Curiosity won. "Did he come to you when I refused his application?" he asked. He wasn't even pissed. In the situation they were in, you couldn't really be choosy; as Fury said, you were stuck with the men you had. Still: Stark? "Did he ask you to intervene?" Because he wanted to play at being a pilot, Steve thought.
"No," Fury snapped. "I went to him, to see why the hell he didn't apply. Then I found out he was preemptively disqualified."
Steve felt his eyebrows climb. He'd heard stories – everyone had; he'd just forgotten the young officer in them had actually been Fury. "You knew him. At the Academy," he said, because stating the obvious was apparently his M. O. when he was this tired.
"He was in the first class I taught." If he didn't know better, Steve would have dubbed the look on Fury's face as fleeting melancholy. Thankfully, it passed in a moment. Fury shook his head. "I had him kicked out of school within two months."
And now you want me to take him on? "If you think he's worth considering, I'll consider him " Steve said slowly, as if it pained him. "Sir."
"You'll notice I haven't given you a direct order," Fury said dryly.

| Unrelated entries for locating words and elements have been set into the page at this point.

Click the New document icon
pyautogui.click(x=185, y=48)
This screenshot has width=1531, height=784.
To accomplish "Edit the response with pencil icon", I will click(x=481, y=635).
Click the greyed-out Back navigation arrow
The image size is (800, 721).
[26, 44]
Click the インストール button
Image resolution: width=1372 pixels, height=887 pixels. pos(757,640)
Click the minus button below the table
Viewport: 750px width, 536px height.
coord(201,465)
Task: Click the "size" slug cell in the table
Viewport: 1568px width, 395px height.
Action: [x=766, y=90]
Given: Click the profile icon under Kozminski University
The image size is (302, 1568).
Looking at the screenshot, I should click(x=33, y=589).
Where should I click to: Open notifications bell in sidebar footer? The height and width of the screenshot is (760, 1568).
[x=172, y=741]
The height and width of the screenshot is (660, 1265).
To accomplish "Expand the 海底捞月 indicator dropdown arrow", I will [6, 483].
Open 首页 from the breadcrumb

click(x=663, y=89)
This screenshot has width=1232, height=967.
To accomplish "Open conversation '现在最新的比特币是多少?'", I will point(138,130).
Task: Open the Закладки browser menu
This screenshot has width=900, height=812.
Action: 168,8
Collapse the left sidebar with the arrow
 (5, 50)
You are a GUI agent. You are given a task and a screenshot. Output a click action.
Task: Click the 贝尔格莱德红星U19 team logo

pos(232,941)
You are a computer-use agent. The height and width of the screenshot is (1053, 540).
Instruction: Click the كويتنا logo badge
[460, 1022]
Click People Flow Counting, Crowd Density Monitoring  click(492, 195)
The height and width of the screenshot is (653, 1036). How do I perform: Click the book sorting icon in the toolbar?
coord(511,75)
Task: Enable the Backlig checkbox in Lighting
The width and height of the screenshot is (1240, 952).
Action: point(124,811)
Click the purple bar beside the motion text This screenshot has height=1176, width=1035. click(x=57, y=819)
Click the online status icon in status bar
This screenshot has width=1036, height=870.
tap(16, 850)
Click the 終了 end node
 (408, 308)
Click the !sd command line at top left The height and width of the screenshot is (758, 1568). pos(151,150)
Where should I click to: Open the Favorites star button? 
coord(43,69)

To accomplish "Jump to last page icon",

Steve's voice was level. "I noticed."
"You might want to be thankful for that," Fury continued in the same tone of voice.
Steve refrained from shrugging. "Sir. Thank you for your recommendation, I will consider it."
Fury snorted. "Don't give me that crap. Go, go, do your job. But keep this in mind, Rogers: I have 7 pilots dead, I have 8 pilots in the sick bay. I have 20 vipers onboard and only 5 pilots on active duty."
Vipers were small, single-pilot spacecrafts, a primary means of defense and attack on the larger battleship, and right now most of them were in good repair and standing idle.
"Sir." Steve saluted stiffly "Would that be all?"
Fury nodded towards the door and Steve rose to go.
"Steve." At this, captain hesitated. There was considerably less steel in the commander's voice now. "I'm not ordering you to accept him, all right? But do test him. If he flunks, screw 'im. If he tests well, consider him." Fury made an abortive gesture towards the whiskey bottle on the stand to his right, then changed his mind. Booze was in as short a supply nowadays as patience was. "At eighteen he was a hellion, and definitely unfit for the army. He was wild. Judging by the stories I heard, he's probably still trouble. I don't know him well and I can't say I exactly like him. But even back then, one thing about him stood out, and I'd bet my right eye he's still got it: one hell of a piloting talent." Fury's voice had gone almost mild.
Steve paused. Considered. If Fury gave you a compliment, you savored it, because it was probably the only one you were going to get from him. If he said this much, it meant something. Steve didn't ask why Stark was kicked out of the academy – which one of the stories was true – because that was classified and perhaps it was better not to know. It didn't matter now. Clean slates.
"All right then," Steve agreed. "I hope he tests out well." And he meant it too, for the first time since he entered Fury's office. Because the third thing in short supply in their ragtag, mish-mash band of survivors, was any real talent. In his mind, Steve ran through the test results of the cadets he'd already accepted into the program. Teachability was the best you could hope for in most cases.
"And I," Fury said in a deceptively light voice, "hope you can handle him if he does. Good luck, Rogers."